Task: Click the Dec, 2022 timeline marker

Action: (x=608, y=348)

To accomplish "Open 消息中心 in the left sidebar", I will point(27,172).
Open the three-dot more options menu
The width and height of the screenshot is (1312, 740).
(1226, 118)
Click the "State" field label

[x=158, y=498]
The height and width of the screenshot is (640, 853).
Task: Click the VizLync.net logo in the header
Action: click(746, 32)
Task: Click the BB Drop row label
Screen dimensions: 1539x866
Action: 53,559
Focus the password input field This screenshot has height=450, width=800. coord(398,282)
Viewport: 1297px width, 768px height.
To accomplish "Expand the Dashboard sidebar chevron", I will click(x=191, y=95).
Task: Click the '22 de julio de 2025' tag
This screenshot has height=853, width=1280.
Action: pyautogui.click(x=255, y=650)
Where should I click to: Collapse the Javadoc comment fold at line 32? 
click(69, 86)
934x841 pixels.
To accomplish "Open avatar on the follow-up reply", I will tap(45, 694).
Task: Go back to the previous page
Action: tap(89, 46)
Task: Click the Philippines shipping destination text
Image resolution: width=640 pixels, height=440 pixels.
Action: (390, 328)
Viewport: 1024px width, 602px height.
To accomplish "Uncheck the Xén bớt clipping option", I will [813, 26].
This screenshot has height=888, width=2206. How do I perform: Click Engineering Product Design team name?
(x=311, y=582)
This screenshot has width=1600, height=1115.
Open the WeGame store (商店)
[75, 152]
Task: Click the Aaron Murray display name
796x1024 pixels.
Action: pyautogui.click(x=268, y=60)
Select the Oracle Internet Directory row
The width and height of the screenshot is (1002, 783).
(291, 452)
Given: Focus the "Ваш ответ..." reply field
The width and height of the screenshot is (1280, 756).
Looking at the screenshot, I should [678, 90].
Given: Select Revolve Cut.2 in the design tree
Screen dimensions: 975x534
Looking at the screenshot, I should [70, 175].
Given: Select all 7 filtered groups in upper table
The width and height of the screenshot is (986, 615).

Prompt:
Taking the entries above, please repeat each one exactly.

Task result:
Task: Click the Dec, 2022 timeline marker

Action: (x=608, y=348)

To accomplish "Open 消息中心 in the left sidebar", I will point(27,172).
Open the three-dot more options menu
The width and height of the screenshot is (1312, 740).
(1226, 118)
Click the "State" field label

[x=158, y=498]
The height and width of the screenshot is (640, 853).
Task: Click the VizLync.net logo in the header
Action: click(746, 32)
Task: Click the BB Drop row label
Screen dimensions: 1539x866
Action: 53,559
Focus the password input field This screenshot has height=450, width=800. coord(398,282)
Viewport: 1297px width, 768px height.
To accomplish "Expand the Dashboard sidebar chevron", I will click(x=191, y=95).
Task: Click the '22 de julio de 2025' tag
This screenshot has height=853, width=1280.
Action: pyautogui.click(x=255, y=650)
Where should I click to: Collapse the Javadoc comment fold at line 32? 
click(69, 86)
934x841 pixels.
To accomplish "Open avatar on the follow-up reply", I will tap(45, 694).
Task: Go back to the previous page
Action: tap(89, 46)
Task: Click the Philippines shipping destination text
Image resolution: width=640 pixels, height=440 pixels.
Action: (390, 328)
Viewport: 1024px width, 602px height.
To accomplish "Uncheck the Xén bớt clipping option", I will [813, 26].
This screenshot has height=888, width=2206. How do I perform: Click Engineering Product Design team name?
(x=311, y=582)
This screenshot has width=1600, height=1115.
Open the WeGame store (商店)
[75, 152]
Task: Click the Aaron Murray display name
796x1024 pixels.
Action: pyautogui.click(x=268, y=60)
Select the Oracle Internet Directory row
The width and height of the screenshot is (1002, 783).
(291, 452)
Given: Focus the "Ваш ответ..." reply field
The width and height of the screenshot is (1280, 756).
Looking at the screenshot, I should [678, 90].
Given: Select Revolve Cut.2 in the design tree
Screen dimensions: 975x534
Looking at the screenshot, I should [70, 175].
Given: Select all 7 filtered groups in upper table
The width and height of the screenshot is (986, 615).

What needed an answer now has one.